Huntley is a village in Harlan County, Nebraska, United States. As of the 2020 census, Huntley had a population of 33.
==Geography==
According to the United States Census Bureau, the village has a total area of 0.35 sqmi, all land.

==Demographics==

Historical population
| Census | Pop. | Note | %± |
| 1920 | 170 |  | — |
| 1930 | 179 |  | 5.3% |
| 1940 | 148 |  | −17.3% |
| 1950 | 98 |  | −33.8% |
| 1960 | 91 |  | −7.1% |
| 1970 | 67 |  | −26.4% |
| 1980 | 64 |  | −4.5% |
| 1990 | 58 |  | −9.4% |
| 2000 | 67 |  | 15.5% |
| 2010 | 44 |  | −34.3% |
| 2020 | 33 |  | −25.0% |
U.S. Decennial Census

===2010 census===
As of the census of 2010, there were 44 people, 19 households, and 12 families living in the village. The population density was 125.7 PD/sqmi. There were 24 housing units at an average density of 68.6 /sqmi. The racial makeup of the village was 100.0% White. Hispanic or Latino of any race were 11.4% of the population.

There were 19 households, of which 21.1% had children under the age of 18 living with them, 63.2% were married couples living together, and 36.8% were non-families. 36.8% of all households were made up of individuals. The average household size was 2.32 and the average family size was 3.08.

The median age in the village was 47 years. 25% of residents were under the age of 18; 4.6% were between the ages of 18 and 24; 13.6% were from 25 to 44; 47.7% were from 45 to 64; and 9.1% were 65 years of age or older. The gender makeup of the village was 47.7% male and 52.3% female.

===2000 census===
As of the census of 2000, there were 67 people, 25 households, and 18 families living in the village. The population density was 190.3 PD/sqmi. There were 28 housing units at an average density of 79.5 /sqmi. The racial makeup of the village was 100.00% White. Hispanic or Latino of any race were 1.49% of the population.
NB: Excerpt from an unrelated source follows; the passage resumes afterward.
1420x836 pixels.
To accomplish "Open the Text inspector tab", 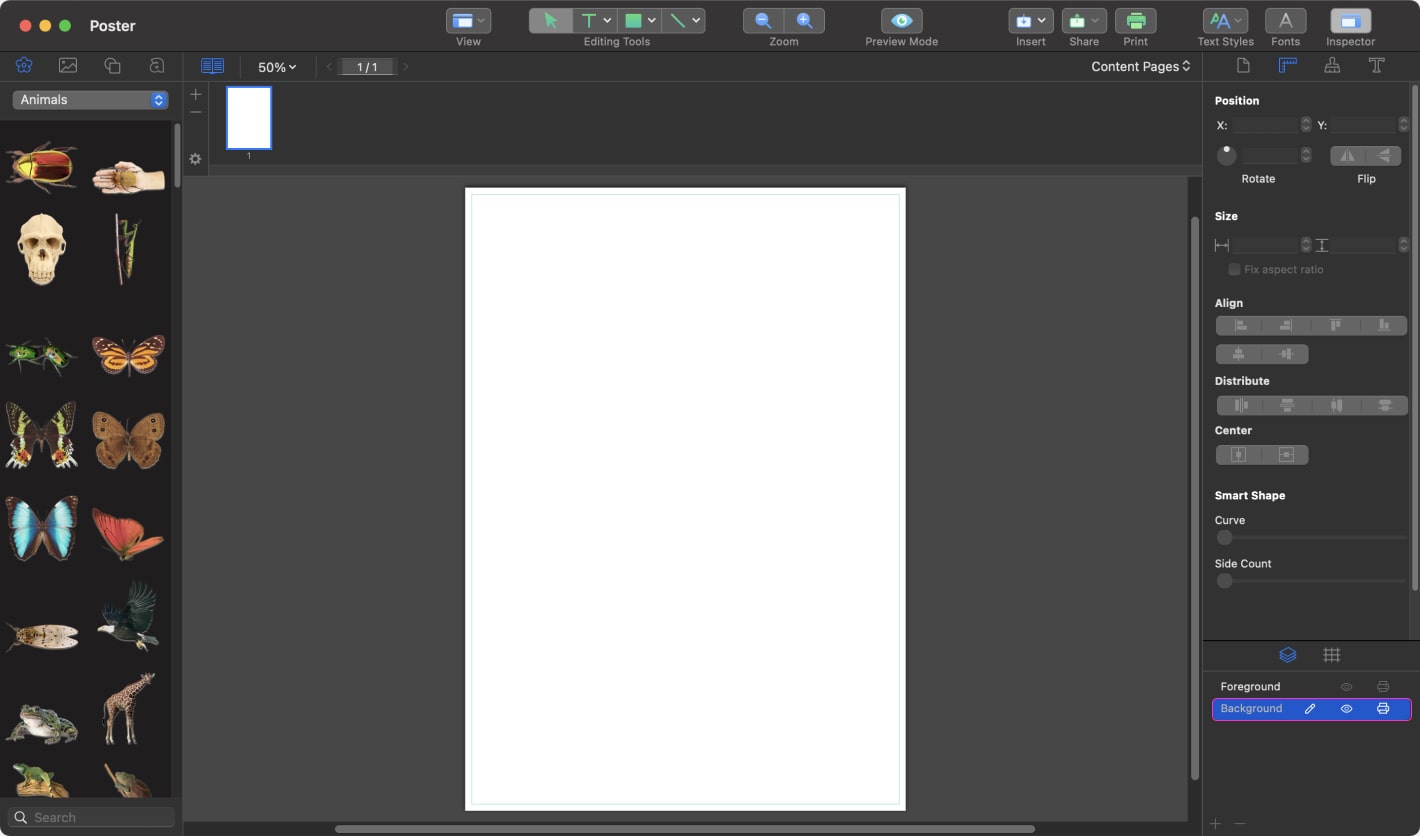I will coord(1377,65).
There were 25 households, out of which 36.0% had children under the age of 18 living with them, 68.0% were married couples living together, 4.0% had a female householder with no husband present, and 28.0% were non-families. 24.0% of all households were made up of individuals, and 8.0% had someone living alone who was 65 years of age or older. The average household size was 2.68 and the average family size was 3.28.
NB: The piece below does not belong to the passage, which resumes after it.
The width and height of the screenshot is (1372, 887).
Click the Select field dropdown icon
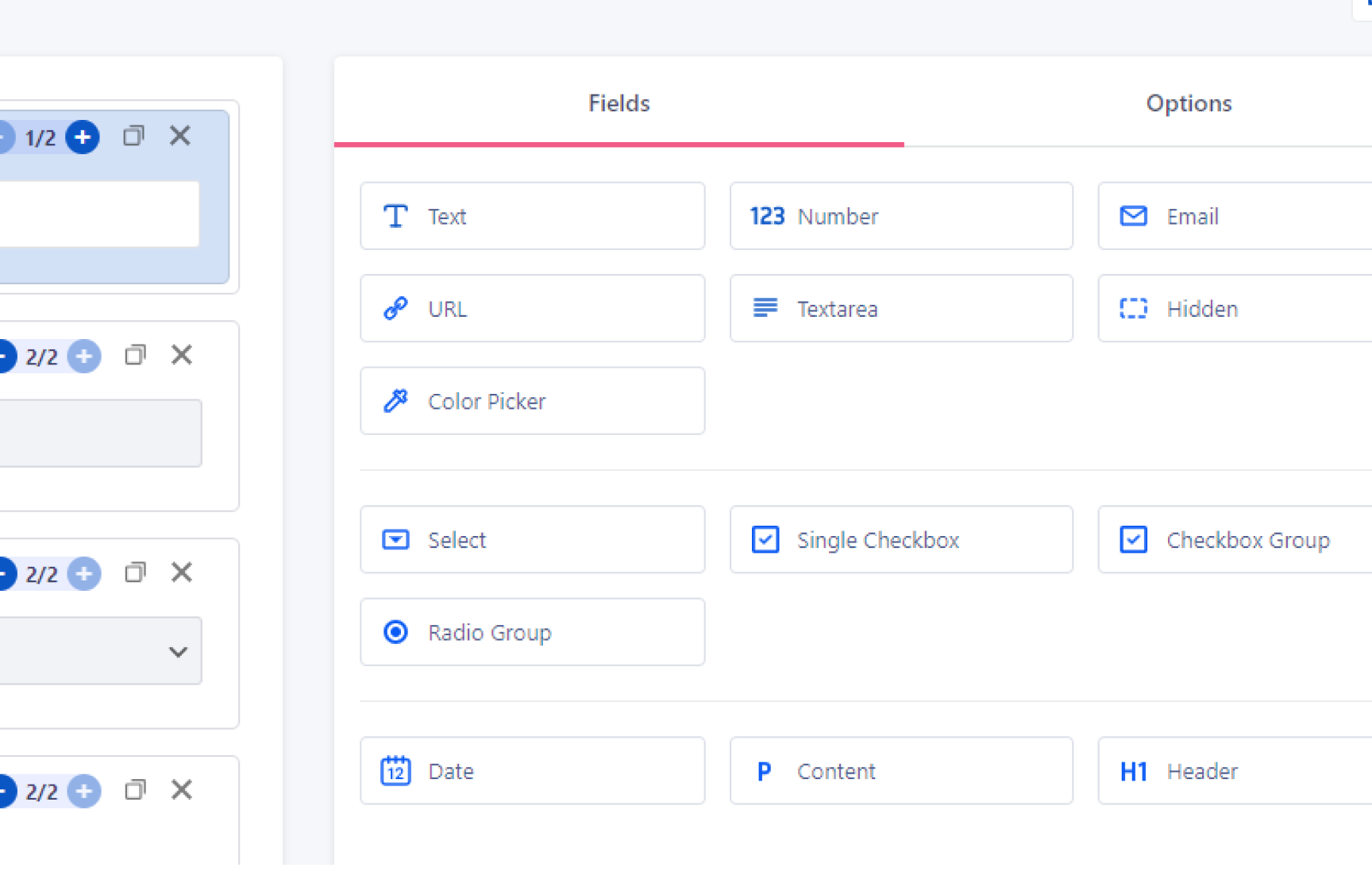(395, 540)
In the village, the population was spread out, with 29.9% under the age of 18, 4.5% from 18 to 24, 38.8% from 25 to 44, 17.9% from 45 to 64, and 9.0% who were 65 years of age or older. The median age was 38 years. For every 100 females, there were 139.3 males. For every 100 females age 18 and over, there were 123.8 males.
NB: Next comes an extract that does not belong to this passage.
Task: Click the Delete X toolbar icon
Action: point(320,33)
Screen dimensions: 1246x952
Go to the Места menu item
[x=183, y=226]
As of 2000 the median income for a household in the village was $41,250, and the median income for a family was $42,917. Males had a median income of $25,000 versus $18,750 for females. The per capita income for the village was $16,375. There were 4.3% of families and 5.3% of the population living below the poverty line, including no under eighteens and 20.0% of those over 64.